Es gäbe doch keine bessere und ehrenhaftere Gelegenheit, am Israel-Palästina-Konflikt den heutigen Wertekanon zu überprüfen.

Seit dem russischen Einmarsch in der Ukraine 2022 hören wir von den »Gerechten« und Selbstgerechten erstaunliches: Man dürfe nicht zulassen, dass die Gewalt des Stärkeren über dem Recht triumphiere. Man dürfe nicht zulassen, dass Grenzen aufgrund von irgendwelchen historischen Verweisen verschoben werden.

Man dürfe auf keinen Fall einen Angriffskrieg rechtfertigen und hinnehmen.

Imperiale Empörung

Warum werden diese Maxime, die durchaus etwas für sich haben, nicht überall angewandt, stattdessen recht exklusiv und selektiv, so wie es einem passt?

Abbas hat in seiner Rede vor allem auf die 60 Jahre währende Geschichte der Unterdrückung verwiesen, Er hat die Besatzung gemeint, die de facto Grenzen verschoben hat. Er hat die Gewalt des Stärkeren angeprangert, der Krieg führen, der Grenzen verschieben, Annexionen betreiben kann und bei all dem den Schutz der Gerechten und Selbstgerechten genießt.

Ist das Leben, das schiere Überleben von Palästinenserinnen im Gazastreifen, in den besetzten Gebieten, in permanenter Kriegsgefahr ein untragbarer Zustand, der besser wird, wenn er nicht mit dem Holocaust vergleichbar ist?

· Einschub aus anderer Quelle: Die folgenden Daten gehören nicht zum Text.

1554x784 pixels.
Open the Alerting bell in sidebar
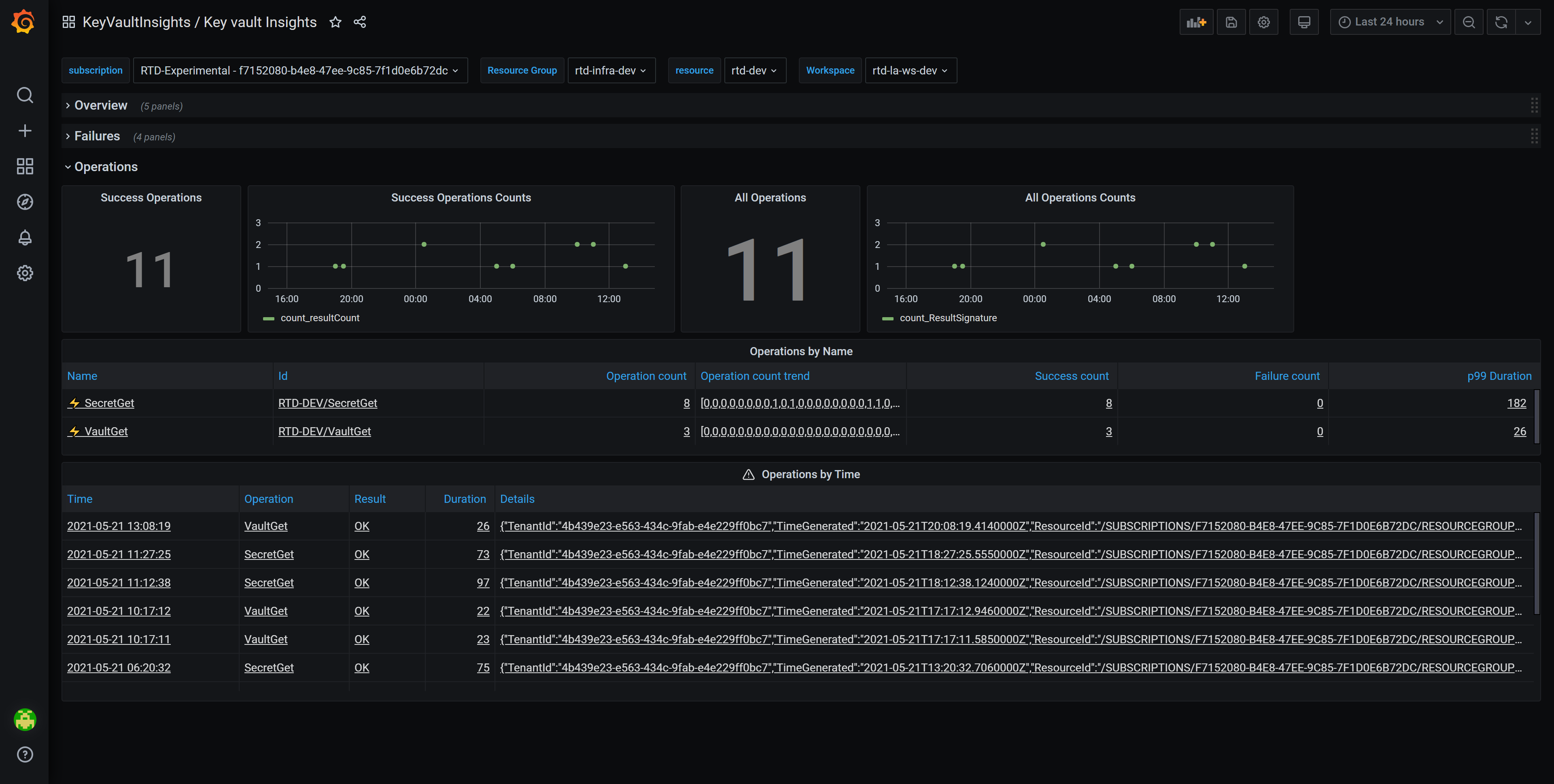coord(25,237)
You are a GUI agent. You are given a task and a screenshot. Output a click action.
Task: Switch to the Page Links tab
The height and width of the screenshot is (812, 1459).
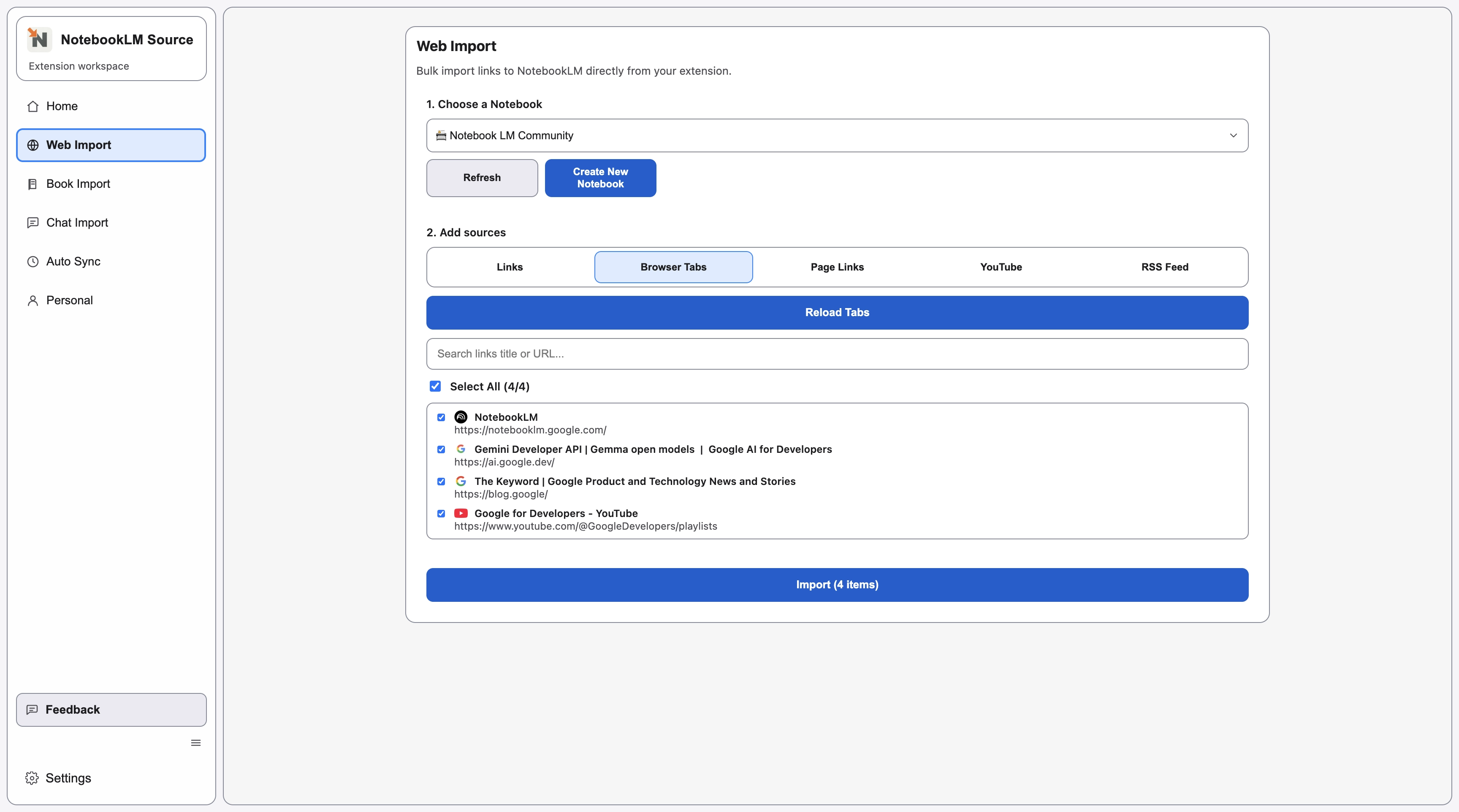point(837,267)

Die Empörung über Abbas Einordnung der Massaker in die Geschichte der Menschheit hat einen sehr niederträchtigen Grund: Man möchte die Diskussion darüber, dass alles, was man Russland heute vorwirft, selbstverständlicher Bestandteil imperialen Politik ist, zum Schweigen bringen.